Each line from the one that holds "The image size" to the end of the records is to be retyped exactly. Pictures are not part of the copy.

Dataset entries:
────────────────────
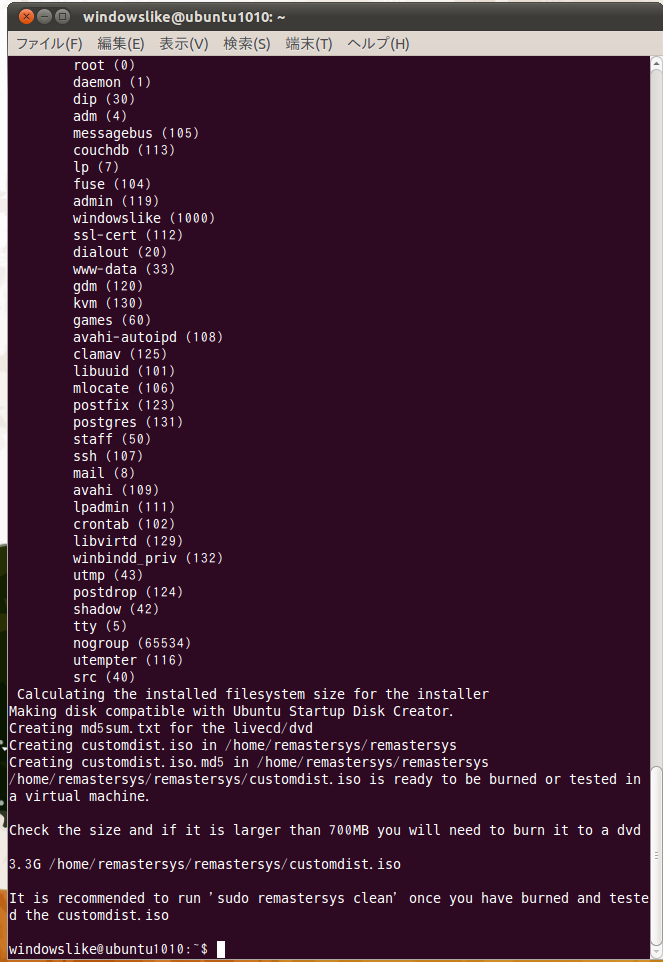Click the customdist.iso path line showing 3.3G
Viewport: 663px width, 962px height.
tap(205, 864)
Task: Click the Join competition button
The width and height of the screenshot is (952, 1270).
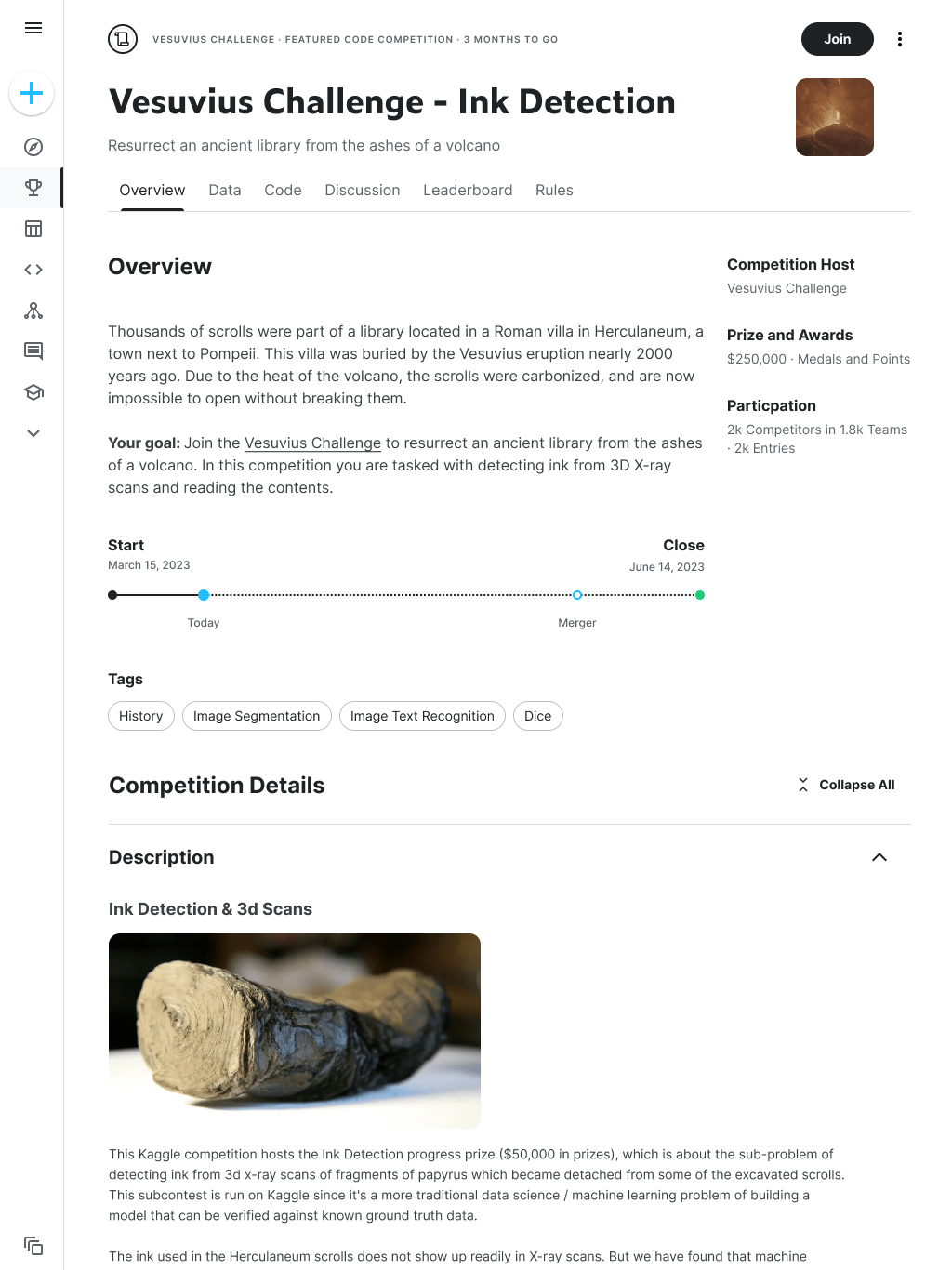Action: 837,39
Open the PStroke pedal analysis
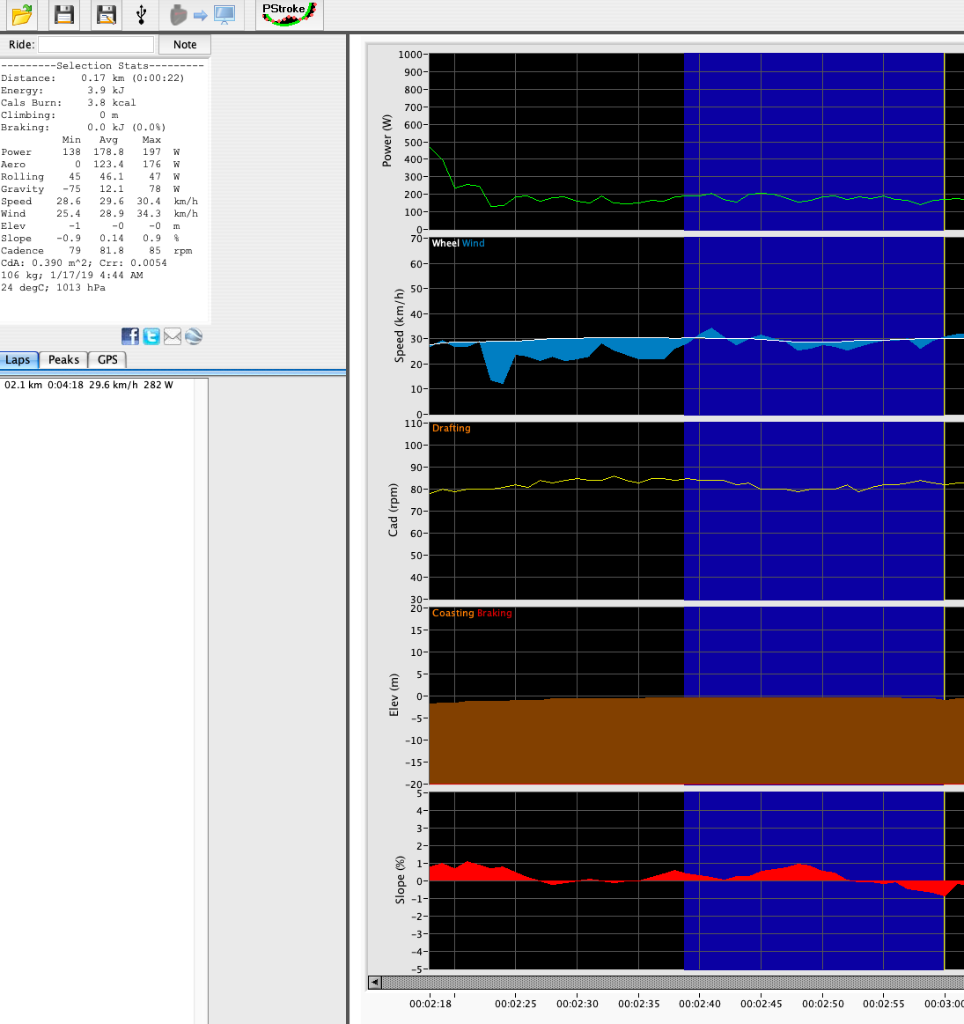Image resolution: width=964 pixels, height=1024 pixels. [288, 14]
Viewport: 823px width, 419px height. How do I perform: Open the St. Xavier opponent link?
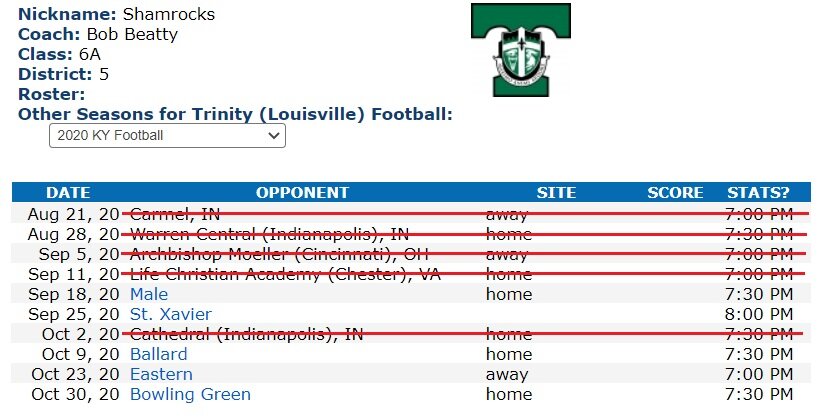[171, 314]
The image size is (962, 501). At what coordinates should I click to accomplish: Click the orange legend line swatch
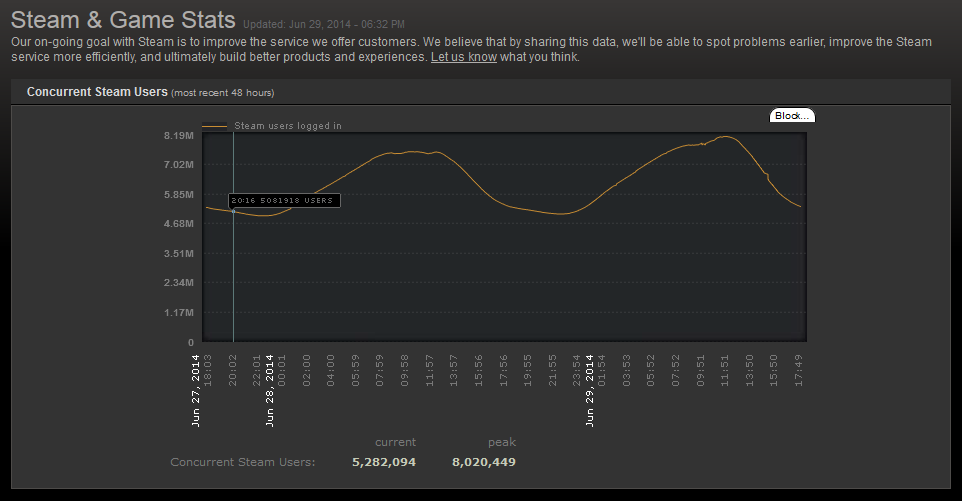(215, 127)
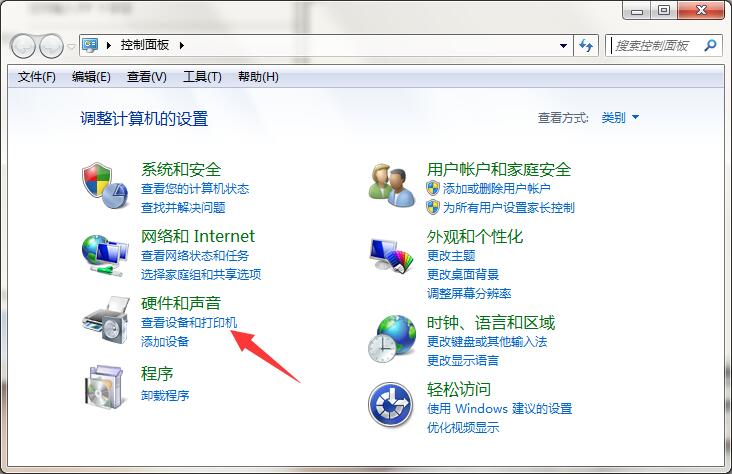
────────────────────
## Answer for the task
The image size is (962, 501). At what coordinates should I click to accomplish: Click the orange legend line swatch
(215, 127)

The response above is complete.